COSTUMBRES

Insanas costumbres

Juan Carlos Yáñez Velazco

La costumbre ha ido acumulando en el campo educativo una densa capa de polvo que no nos permite observar con claridad el futuro o el pasado, con la incertidumbre de menuda tarea.

Con la vista nublada, la mayor parte de los problemas en el sistema escolar son vistos con normalidad, como propios del paisaje, aunque las contradicciones, por ejemplo, entre la declaración universal de los derechos humanos y las estadísticas sean vergonzosas.

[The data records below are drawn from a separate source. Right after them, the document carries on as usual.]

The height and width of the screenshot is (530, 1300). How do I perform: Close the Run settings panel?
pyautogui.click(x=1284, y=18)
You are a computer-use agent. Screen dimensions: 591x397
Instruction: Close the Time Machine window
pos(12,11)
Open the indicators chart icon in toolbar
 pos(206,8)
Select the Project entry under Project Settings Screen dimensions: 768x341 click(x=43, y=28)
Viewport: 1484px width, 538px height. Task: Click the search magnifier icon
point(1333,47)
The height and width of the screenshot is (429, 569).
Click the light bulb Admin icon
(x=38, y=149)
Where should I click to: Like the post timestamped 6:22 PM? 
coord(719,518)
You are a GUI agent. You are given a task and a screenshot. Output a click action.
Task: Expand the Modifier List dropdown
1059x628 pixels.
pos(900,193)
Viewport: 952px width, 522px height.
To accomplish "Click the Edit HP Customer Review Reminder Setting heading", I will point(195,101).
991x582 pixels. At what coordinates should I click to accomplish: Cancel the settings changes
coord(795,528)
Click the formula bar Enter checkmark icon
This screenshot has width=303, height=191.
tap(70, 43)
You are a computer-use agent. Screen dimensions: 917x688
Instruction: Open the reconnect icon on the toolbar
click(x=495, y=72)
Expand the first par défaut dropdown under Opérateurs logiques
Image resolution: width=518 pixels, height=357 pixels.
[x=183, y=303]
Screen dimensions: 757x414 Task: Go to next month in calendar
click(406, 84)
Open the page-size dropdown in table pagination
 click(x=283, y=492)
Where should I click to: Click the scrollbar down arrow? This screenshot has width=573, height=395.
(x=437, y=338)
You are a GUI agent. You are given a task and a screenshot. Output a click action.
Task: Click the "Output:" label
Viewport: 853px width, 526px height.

Despejando un poco el horizonte, uno puede preguntarse: cómo es posible que en una década el número de analfabetos en México siga siendo, diez más diez menos, el mismo, es decir, seis millones. ¿Qué se precisa para hacer invisibles a esos seis millones que todavía no saben leer ni escribir, en pleno siglo XXI y envueltos en el discurso sospechoso –para el tercer mundo- de la sociedad del conocimiento?

¿Es posible acabar problemas de ese tipo? Uno entre muchos. Sí, hay ejemplos recientes y pasados. Podría citar, sólo para ilustrar, el caso de varios países que con menos recursos han hecho esfuerzos dignos de reconocimiento mundial. Sus experiencias no son muy espectaculares porque sus presidentes no son políticamente correctos y se llaman, digamos, Evo Morales.

La Nicaragua sandinista de los años ochenta, presa luego de sus propias contradicciones, es otro botón. Con su gran cruzada, recientemente repetida, lanzó no hace mucho un proyecto que llegó a 101 de sus 153 municipios para lograr, en menos de 15 meses, alfabetizar a más de 72 mil personas, pocas para nuestra magnitud, muchísimas para Centroamérica.

¿Hasta cuándo nos atreveremos a sacudir un poco –por lo menos un poquito- el polvo de nuestros lentes y, sobre todo, de nuestros ojos, para apreciar los problemas en toda su crudeza y empezar, pero en serio, a resolverlos? Al gobierno federal parece que ya se le fue la oportunidad.

Haití: razones de fondo

Haití parece un país maldito. El más pobre de América, se dice. El último terremoto lo remató. Eduardo Galeano, estupendo siempre, en su “Espejos”, nos cuenta un trozo de la historia: “Los esclavos negros de Haití propinaron tremenda paliza al ejército de Napoleón Bonaparte; y en 1804 la bandera de los libres se alzó sobre las ruinas. Pero Haití fue, desde el pique, un país arrasado.

En los altares de las plantaciones francesas de azúcar se habían inmolado tierras y brazos, y las calamidades de la guerra habían exterminado a la tercera parte de la población. El nacimiento de la independencia y la muerte de la esclavitud, hazañas negras, fueron humillaciones imperdonables para los blancos dueños del mundo. Dieciocho generales de Napoleón habían sido enterrados en la isla rebelde.

La nueva nación, parida en sangre, nació condenada al bloqueo y la soledad: nadie le compraba, nadie le vendía, nadie la reconocía. Por haber sido infiel al amo colonial, Haití fue obligada a pagar a Francia una indemnización gigantesca. Esa expiación del pecado de la dignidad, que estuvo pagando durante cerca de un siglo y medio, fue el precio que Francia le impuso para su reconocimiento diplomático.”